In the current maritime crisis in the East and South China Sea involving a belligerent China, Japan's de facto Asian allies are the Philippines and Vietnam.

Philippine President Benigno Aquino has been supportive of unshackling Japan's military to defend its allies. Last week, Aquino said Japan should be allowed to come to the military aid of other nations in distress, especially those targeted by China and its unreasonable territorial claims.

 "We believe that nations of goodwill can benefit only if the Japanese government is empowered to assist others and is allowed to come to the aid of those in need, especially in the area of collective self-defense," Aquino said.

"We therefore do not view with alarm any proposal to revisit the Japanese constitution if the Japanese people so desire, especially if this enhances Japan's ability to address its international obligations and brings us closer to ... our shared goals of peace, stability and mutual prosperity."

The U.S. also supports the move and has been pushing it for years. The change will allow the Japanese navy to protect U.S. warships from an attack by China.

Abe's supporters said the government does not intend to change the Japanese Constitution. The reinterpretation, however, will allow Abe's and subsequent governments to authorize the use military force overseas.

Abe and his ruling Liberal Democratic Party took pains to state that Japan will not abandon its pacifist pledge.

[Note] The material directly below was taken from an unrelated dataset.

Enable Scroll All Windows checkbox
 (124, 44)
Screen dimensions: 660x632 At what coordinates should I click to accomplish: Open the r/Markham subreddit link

The agreement with junior coalition partner New Komeito, which was founded by members of the Nichiren Buddhist organization Soka Gakkai, includes restrictions on when Japan can exercise collective self-defense.

Abe has campaigned hard for collective self-defense, citing a relentless rise in foreign threats, notably China's continuing reliance on the threat of military force to attain its maritime aims and North Korea's missile and nuclear arsenals.

Written under U.S. direction after World War II, Japan's 1947 constitution says the Japanese people "forever renounce war as a sovereign right of the nation." The clause was designed to prevent a repeat of Japan's brutal wars that ravaged most of Asia from 1937 to 1945.

Opponents claim the new policy will open the door for Japan's eventual participation in joint overseas military actions.

Japan has maintained a "Self-Defense Force" since 1954 to defend itself.

Currently, Japan and China are locked in a bitter territorial dispute over the Senkaku islands, which China claims as its own.

Japan and the U.S. are allied with the Philippines in opposing China's "nine-dash line" claim to own the South China Sea.